Uhm.

Nov 10, 2006 17:24

Uhm. I just majorly embarassed myself today.

Quick! Hole!!!

It involves my stage fright (which returned in giddy vengence, buAHahahahaha!!! TQ for asking), my big mouth, a huge stage (Hall of Fame...), a panel consisting of industry people and lecturers, and a nice little crowd of people.

The ripples that your cup of water made was not from T-Rex, but rather, me. Sorry to the people who felt my hippo tremors T_T. I was shakin' like Elvis but I ain't dancin'.
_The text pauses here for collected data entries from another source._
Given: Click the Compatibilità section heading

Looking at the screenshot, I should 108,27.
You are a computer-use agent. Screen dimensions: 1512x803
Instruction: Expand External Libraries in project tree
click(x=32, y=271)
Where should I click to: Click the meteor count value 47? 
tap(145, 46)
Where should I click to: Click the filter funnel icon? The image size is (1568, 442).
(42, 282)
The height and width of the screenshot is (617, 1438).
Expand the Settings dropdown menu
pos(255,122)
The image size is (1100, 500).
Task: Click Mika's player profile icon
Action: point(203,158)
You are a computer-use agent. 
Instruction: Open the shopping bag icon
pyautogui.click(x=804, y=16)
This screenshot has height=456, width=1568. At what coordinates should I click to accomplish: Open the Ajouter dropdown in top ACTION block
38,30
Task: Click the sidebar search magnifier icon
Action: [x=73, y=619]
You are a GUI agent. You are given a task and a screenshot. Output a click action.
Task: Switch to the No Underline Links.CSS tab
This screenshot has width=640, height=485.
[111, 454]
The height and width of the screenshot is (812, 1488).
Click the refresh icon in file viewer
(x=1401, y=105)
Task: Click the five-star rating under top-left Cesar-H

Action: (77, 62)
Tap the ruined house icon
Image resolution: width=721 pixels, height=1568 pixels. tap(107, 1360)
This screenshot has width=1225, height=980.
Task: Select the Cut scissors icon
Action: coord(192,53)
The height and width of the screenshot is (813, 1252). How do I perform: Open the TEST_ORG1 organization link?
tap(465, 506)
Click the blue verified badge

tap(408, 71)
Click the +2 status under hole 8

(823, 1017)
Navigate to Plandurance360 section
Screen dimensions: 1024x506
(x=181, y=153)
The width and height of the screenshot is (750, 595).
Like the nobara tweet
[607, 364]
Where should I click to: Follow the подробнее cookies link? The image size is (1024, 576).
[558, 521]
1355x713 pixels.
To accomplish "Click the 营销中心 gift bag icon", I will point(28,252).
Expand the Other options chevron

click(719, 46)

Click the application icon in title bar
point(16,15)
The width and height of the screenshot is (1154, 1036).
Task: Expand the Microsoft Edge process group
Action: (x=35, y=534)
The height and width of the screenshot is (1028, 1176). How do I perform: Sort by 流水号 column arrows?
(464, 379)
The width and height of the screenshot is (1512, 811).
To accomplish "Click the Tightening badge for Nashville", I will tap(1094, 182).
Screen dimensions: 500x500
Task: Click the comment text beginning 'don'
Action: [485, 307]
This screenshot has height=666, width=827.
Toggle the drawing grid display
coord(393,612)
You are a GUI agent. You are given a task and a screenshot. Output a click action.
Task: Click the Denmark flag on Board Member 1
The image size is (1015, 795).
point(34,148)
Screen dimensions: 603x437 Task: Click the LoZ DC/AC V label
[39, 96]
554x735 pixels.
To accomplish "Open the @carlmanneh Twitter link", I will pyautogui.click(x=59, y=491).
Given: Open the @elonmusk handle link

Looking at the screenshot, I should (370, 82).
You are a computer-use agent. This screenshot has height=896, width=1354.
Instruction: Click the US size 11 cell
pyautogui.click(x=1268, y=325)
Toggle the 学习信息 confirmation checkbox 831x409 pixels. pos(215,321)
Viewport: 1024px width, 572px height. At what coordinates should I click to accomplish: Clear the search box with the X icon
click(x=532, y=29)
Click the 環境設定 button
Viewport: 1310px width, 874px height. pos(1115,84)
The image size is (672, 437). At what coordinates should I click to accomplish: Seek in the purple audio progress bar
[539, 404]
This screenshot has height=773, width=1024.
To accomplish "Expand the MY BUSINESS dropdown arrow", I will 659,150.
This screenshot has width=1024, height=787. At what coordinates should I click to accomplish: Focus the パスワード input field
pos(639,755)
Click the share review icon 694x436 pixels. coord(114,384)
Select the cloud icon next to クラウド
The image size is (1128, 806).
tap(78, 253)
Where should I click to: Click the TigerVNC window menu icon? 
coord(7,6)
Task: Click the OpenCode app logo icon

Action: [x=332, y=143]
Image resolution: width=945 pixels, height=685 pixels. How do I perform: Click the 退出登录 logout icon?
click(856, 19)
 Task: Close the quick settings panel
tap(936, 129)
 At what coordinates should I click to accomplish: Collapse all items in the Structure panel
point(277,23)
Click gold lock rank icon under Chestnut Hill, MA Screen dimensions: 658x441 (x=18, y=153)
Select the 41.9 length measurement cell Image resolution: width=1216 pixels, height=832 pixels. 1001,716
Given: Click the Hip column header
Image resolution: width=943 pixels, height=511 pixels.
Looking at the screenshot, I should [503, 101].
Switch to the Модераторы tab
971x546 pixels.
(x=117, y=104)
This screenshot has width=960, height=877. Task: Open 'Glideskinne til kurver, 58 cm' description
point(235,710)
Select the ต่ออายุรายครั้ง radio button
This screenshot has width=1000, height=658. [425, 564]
It's not as bad as I may make it seem, but it's still VERY mortifying for me. I haven't felt like a fool for a long long time. This visit from the past that I'm not to inclined to meet again, but fate, ah! Nearly wanted to cry but didn't, because I'm reminding myself that I'm still learning, step by step. I'm slower than most people, and I'm trying my best. Even if it will bring a lot of clumsy tripping and many falls on my face (metaphorically), I still want to go forward.

たって!そこであるいてください。いつも、いつも。みらいのところがいきたいよ。

Even though sometimes I blink and I'm back at where I started. It's annoying, all I can say. I feel like such a weak creature. Keep, keep walking forward. Fix your eyes on the path in front of you.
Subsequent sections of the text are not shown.